Present each non-blank line of the listing below as a row in a Markdown table with two columns, No. and Line, with the row number in No. and the line itself in Line. Omit the pictures from the table.

■ ■ ■ ■ ■ ■ ■

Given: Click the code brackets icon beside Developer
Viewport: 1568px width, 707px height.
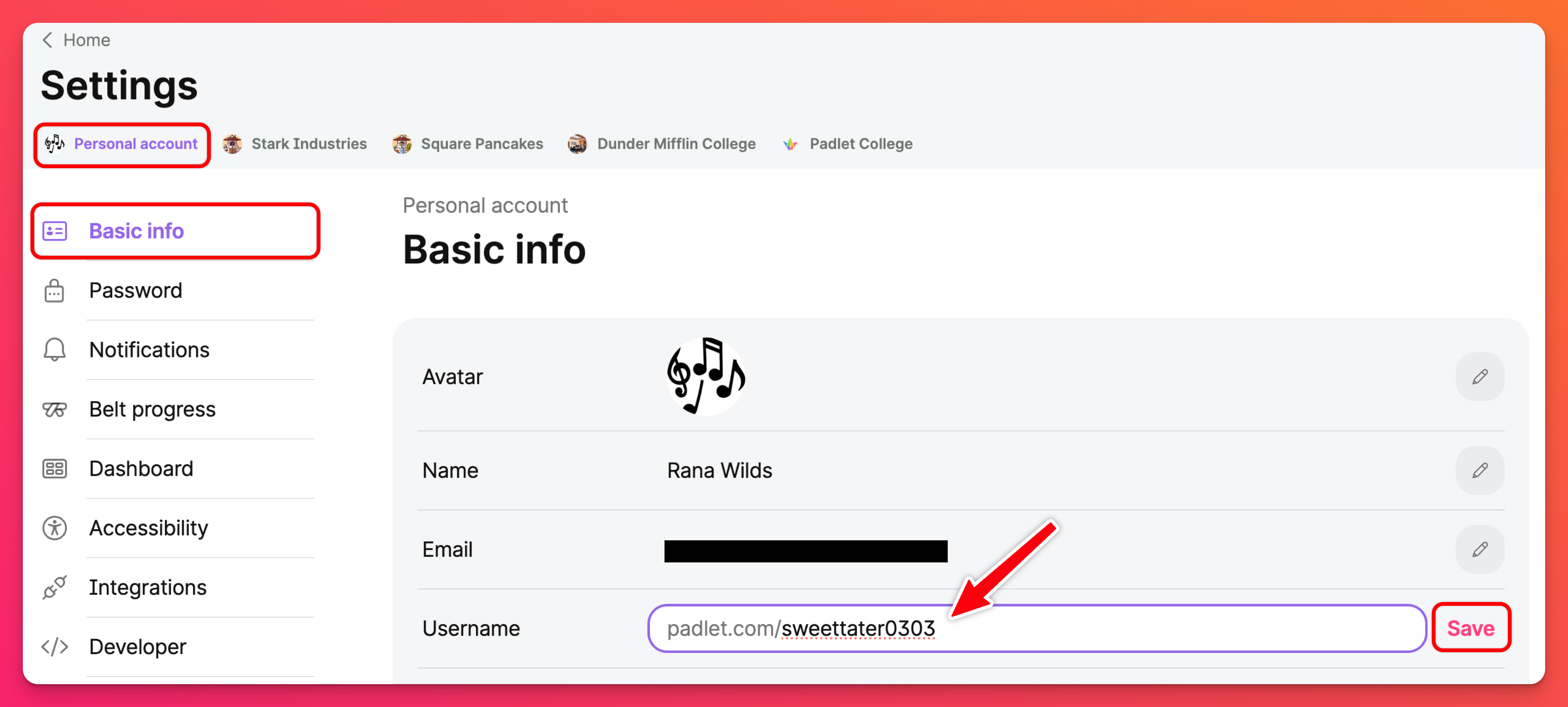Looking at the screenshot, I should click(x=54, y=647).
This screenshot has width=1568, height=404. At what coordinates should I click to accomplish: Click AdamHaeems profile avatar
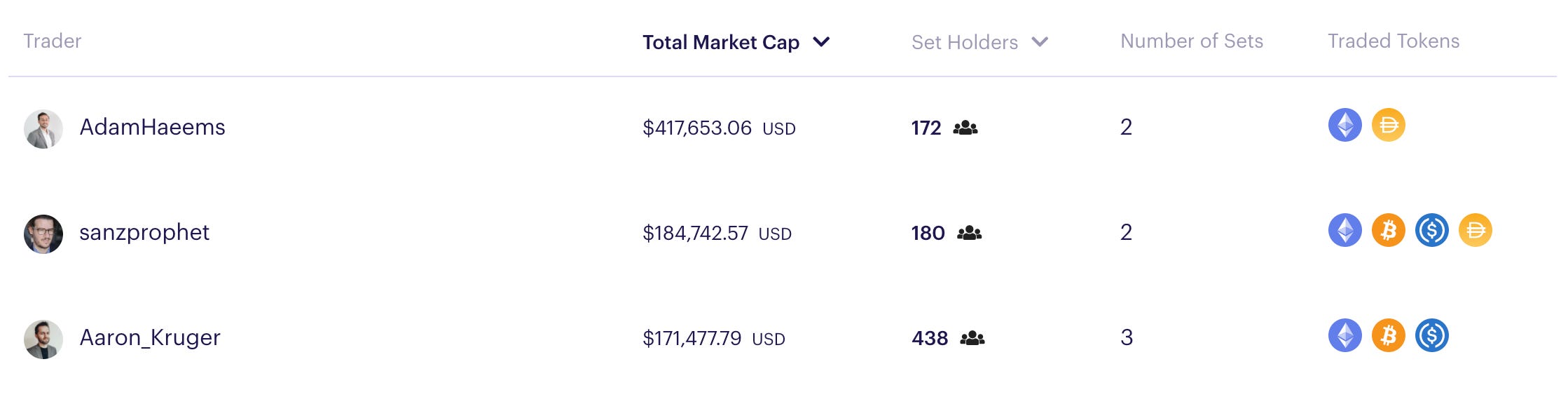pyautogui.click(x=43, y=128)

■ ■ ■ ■ ■ ■ ■

§ **The reply**
| No. | Line |
|---|---|
| 1 | Given: Click the code brackets icon beside Developer |
| 2 | Viewport: 1568px width, 707px height. |
| 3 | Looking at the screenshot, I should click(x=54, y=647). |
| 4 | This screenshot has width=1568, height=404. At what coordinates should I click to accomplish: Click AdamHaeems profile avatar |
| 5 | pyautogui.click(x=43, y=128) |